Work a code in this order:

  1. Capture the exact code and where it displayed — indoor LED blink count, remote readout, or outdoor board LEDs. Photograph it.
  2. Look it up in THAT unit's service literature for what subsystem it maps to. Don't guess across brands — the same number means different things to different makers.
  3. Sort it into a family (below) so you know what you're hunting.
  4. Verify the obvious install causes first — especially on a recent install. Miswired comm, a thermistor knocked loose, a service valve left closed, low charge, or dirty/blocked airflow cause a huge share of codes.
  5. Measure, don't assume. If it's a thermistor family, ohm the sensor and compare to its temperature curve. If it's a current/inverter family, check charge, airflow, and the compressor windings before condemning the board.
  6. Clear and re-run after a repair to confirm the code stays gone under load, ideally in forced/test mode.

Normal values & targets

There's no single number table — codes are brand-specific — but these reference points help you work the families:

  • Thermistors are usually NTC type: resistance drops as temperature rises. Many indoor/coil sensors read in the roughly 5–50 kΩ at room temperature ballpark (varies by part). The test is comparison: a sensor reading wildly different from its sister sensor at the same temperature is the suspect.
  • Comm voltage: systems run a low-voltage DC or modulated signal on the comm leg; a dead or wrong reading there (vs the unit's spec) points to wiring, polarity, or a board.
  • Current/inverter faults trip near the unit's overcurrent ceiling — driven up by high head pressure (dirty condenser, overcharge, non-condensables) or a struggling compressor.
  • Steady operation itself isn't a fault — remember inverters run continuously at low speed by design.

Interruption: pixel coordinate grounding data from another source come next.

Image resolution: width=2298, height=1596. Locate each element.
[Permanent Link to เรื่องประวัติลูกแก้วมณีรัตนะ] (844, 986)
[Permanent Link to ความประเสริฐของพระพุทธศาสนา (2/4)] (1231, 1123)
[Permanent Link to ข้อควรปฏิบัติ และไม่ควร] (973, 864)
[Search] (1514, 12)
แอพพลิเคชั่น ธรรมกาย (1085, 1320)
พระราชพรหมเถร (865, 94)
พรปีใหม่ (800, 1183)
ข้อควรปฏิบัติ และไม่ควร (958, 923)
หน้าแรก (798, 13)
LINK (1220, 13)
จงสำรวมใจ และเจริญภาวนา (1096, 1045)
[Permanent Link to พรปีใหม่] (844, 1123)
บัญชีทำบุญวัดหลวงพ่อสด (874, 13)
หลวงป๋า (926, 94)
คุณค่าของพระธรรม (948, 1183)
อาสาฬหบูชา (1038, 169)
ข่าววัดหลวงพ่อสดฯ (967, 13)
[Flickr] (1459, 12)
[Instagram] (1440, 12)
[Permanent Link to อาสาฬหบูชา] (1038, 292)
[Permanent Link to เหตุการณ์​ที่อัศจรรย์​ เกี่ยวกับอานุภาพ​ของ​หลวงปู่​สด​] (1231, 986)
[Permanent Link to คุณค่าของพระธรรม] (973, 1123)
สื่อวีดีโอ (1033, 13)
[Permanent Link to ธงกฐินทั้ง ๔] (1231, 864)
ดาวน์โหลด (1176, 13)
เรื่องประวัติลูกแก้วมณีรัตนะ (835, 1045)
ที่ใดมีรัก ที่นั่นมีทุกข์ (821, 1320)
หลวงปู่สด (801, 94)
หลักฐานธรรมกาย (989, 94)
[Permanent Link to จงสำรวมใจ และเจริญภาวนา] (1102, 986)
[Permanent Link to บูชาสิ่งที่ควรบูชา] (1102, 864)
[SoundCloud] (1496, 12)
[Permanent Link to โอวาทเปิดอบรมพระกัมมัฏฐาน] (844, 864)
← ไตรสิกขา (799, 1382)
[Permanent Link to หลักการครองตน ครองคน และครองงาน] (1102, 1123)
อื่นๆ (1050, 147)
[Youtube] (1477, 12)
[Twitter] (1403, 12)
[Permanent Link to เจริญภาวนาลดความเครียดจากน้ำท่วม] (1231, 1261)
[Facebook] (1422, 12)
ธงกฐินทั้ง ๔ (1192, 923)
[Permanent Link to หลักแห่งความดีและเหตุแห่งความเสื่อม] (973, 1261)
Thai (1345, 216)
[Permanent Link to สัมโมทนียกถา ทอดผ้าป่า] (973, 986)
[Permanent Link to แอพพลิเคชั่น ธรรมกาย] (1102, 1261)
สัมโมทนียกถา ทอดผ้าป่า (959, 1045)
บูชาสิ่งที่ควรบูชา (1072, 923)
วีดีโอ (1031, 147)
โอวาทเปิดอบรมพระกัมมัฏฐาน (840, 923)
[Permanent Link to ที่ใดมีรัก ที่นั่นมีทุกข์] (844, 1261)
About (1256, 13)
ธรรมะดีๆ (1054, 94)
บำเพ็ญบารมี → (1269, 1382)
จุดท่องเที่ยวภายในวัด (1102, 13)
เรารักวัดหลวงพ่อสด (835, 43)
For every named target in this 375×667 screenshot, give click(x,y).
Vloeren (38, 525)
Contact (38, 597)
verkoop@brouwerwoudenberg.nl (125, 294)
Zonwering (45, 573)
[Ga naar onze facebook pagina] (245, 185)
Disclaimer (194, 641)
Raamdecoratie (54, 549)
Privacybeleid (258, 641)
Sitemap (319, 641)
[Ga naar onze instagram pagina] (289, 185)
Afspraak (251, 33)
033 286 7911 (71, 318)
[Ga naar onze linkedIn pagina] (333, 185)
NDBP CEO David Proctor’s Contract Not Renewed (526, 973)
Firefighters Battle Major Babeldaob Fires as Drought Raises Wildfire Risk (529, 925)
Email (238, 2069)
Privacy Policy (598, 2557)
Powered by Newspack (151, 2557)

Common faults & what they mean

Think in families:

  • Communication / serial error: indoor and outdoor stopped talking. Causes: comm wire reversed or wrong polarity, undersized or corroded wire on a long run, a loose terminal, water in a connection, or a failed board. Extremely common on fresh installs — almost always wiring.
  • Indoor/outdoor sensor (thermistor) fault: a temp sensor open, shorted, out of range, or popped off its clip so it reads air instead of coil. Ohm it and check placement.
  • High-current / IPM / inverter-drive fault: the power module saw too much current. Hunt high-head conditions first (dirty condenser coil, overcharge, restricted airflow, non-condensables), then compressor windings, then the board.
  • Fan motor fault: a DC fan motor not reaching commanded RPM — obstruction, failed motor, or board drive. The board watches feedback and faults if the fan won't spin to speed.
  • EEV / refrigerant-control fault: valve not stepping, coil unplugged, or a charge/restriction problem the board interprets as the valve failing.
  • Pressure / protection limit: high- or low-pressure or temperature protection tripped. Treat like any system trip — find the pressure problem (airflow, charge, condenser).

Tech tips & gotchas

  • A code is a clue, not a verdict. "Compressor fault" doesn't mean replace the compressor — it means the board saw a compressor-related limit. Low charge and dirty condensers throw "compressor" and "high pressure" codes on perfectly good compressors.
  • On a brand-new install, suspect the install first. Comm wiring, valve position, charge, and airflow cause most early codes. Don't condemn a board on day one.
  • Sister-sensor comparison beats memorizing curves. Two coil sensors at the same temperature should ohm close. The outlier is your bad one.
  • Loose or wet comm connections create intermittent faults that clear when you wiggle them. Re-terminate, don't just re-seat.
  • Megger and bench-check before you order a $700 board or a compressor. These big-ticket condemnations get made too fast off a single code.
  • Write the code and the fix in the customer file. Recurring codes across visits reveal patterns a single visit can't.

Safety / code notes

  • The inverter board's DC bus holds lethal voltage after disconnect — verify zero volts before probing the power section.
  • Restore disconnect and overcurrent protection to nameplate (NEC Article 440) after any repair.
  • On A2L equipment, certain protection codes tie into leak-detection/mitigation features — don't defeat them; follow the equipment's safety-system requirements.